Rubik’s Cube
In 1974, a young professor of architecture in Budapest, Hungary named Erno Rubik created an object that took Erno himself well over a month to work out the solution. The rotating cube puzzle would become the world’s best-selling toy ever. After presenting a prototype to his students and friends, Erno began to realize the potential of his invention. The first cubes were made and distributed in Hungary. These early models, marketed as “Buvos Kocka” (“Magic Cubes”), were twice the weight of later models. Enchanted mathematicians took the Cubes to international conferences, and one expat Hungarian entrepreneur took the cube to the Nuremberg Toy Fair in 1979. It was at there that toy specialist Tom Kremer agreed to sell it to the rest of the world. Kremer’s unrelenting belief in the unique toy finally resulted in the Ideal Toy Company taking on distribution of the “Magic Cube.” Ideal Toy’s executives thought that the name had overtones of witchcraft, and after considering several possibilities, they settled on “Rubik’s Cube.” Since its international launch in 1980, an estimated 350 million Rubik’s Cubes have been sold.
Rucka, Greg
Born in San Francisco and raised on the Central Coast of California, the DC Comics contributing writer and author of the novel Batman: No Man’s Land began his writing career in earnest at the age of nine by winning a countywide short-story contest. He graduated from Vassar College with a Bachelor’s degree in English, and from the University of Southern California’s Master of Professional Writing program with an M.F.A. He is the author of nearly a dozen novels, six featuring bodyguard Atticus Kodiak, and two featuring Tara Chace, the protagonist of his Queen & Country series. Additionally, he has penned several short-stories, countless comics, and the occasional non-fiction essay. In comics, he has had the opportunity to write stories featuring some of the best-known DC Comics characters—Superman, Batman and Wonder Woman, to name a few—as well as penning several creator-owned properties himself, such as Whiteout and Queen & Country (both published by Oni Press), a few stand-alone novels, and countless comic books. Whiteout: Melt won “Best Limited Series” at the Eisner Awards in 2000. He won another Eisner for Gotham Central: Half a Life in 2004.
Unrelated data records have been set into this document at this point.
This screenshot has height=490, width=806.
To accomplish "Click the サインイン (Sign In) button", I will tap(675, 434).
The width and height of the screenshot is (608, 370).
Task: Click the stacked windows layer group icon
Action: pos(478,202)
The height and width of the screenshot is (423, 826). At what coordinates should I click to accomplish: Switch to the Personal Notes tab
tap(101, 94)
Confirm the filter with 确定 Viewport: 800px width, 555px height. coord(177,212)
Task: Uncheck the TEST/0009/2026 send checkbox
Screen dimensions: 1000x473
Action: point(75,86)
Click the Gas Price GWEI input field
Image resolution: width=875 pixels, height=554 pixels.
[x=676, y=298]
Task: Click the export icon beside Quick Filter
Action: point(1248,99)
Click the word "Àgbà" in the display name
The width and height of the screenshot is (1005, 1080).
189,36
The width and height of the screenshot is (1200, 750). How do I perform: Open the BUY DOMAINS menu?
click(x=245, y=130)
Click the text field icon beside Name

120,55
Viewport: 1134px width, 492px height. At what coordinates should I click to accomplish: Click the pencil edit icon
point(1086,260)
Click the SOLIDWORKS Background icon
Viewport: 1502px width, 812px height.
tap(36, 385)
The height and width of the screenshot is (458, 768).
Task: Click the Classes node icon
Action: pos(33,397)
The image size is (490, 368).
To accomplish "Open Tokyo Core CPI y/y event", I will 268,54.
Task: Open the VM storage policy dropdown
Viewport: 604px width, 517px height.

Greg attended Vassar College undergraduate. He had a splendid time, and thanks the institution for the education which he is now, gleefully, squandering. After Vassar, he attended USC for his Master’s Degree. After USC, they moved to Oregon, and resided in Eugene for a time before settling in Portland, where he resides with his wife, author Jennifer Van Meter, and his two children.
Ruk
An android built by the Old Ones of the planet Exo III centuries before being discovered by Dr. Roger Korby. Having no one to service for those centuries, Ruk was satisfied to have work to do in assisting Dr. Korby as a bodyguard and assistant in his experiments, as the doctor created more androids. In 2266, when the powerful automaton turned on his “master,” Dr. Korby destroyed Ruk with a phaser blast. Ruk was portrayed by actor Ted Cassidy (known to TV fans as “Lurch” from The Addams Family) in the 1966 Star Trek episode “What Are Little Girls Made Of?”
Rumpelstiltskin
1. The central character in one of the tales collected by the Brothers Grimm in the original 1812 edition of Children’s and Household Tales. In the story, a miller brags to the king that his daughter can spin straw into gold. Arrangements are made for her to marry the King, but she must prove her talent within three days, or be killed. Unable to actually perform this feat, she employs a mysterious trickster to do the work for her, promising her firstborn child to him. When she has her baby, the stranger reappears to collect it, but the queen’s sorrow inspires him to give her a chance to keep the child if she can guess his name in three days. When the queen correctly guesses the man’s name on the third night, he becomes so angry that he stomps his foot into the ground and then pulls himself apart.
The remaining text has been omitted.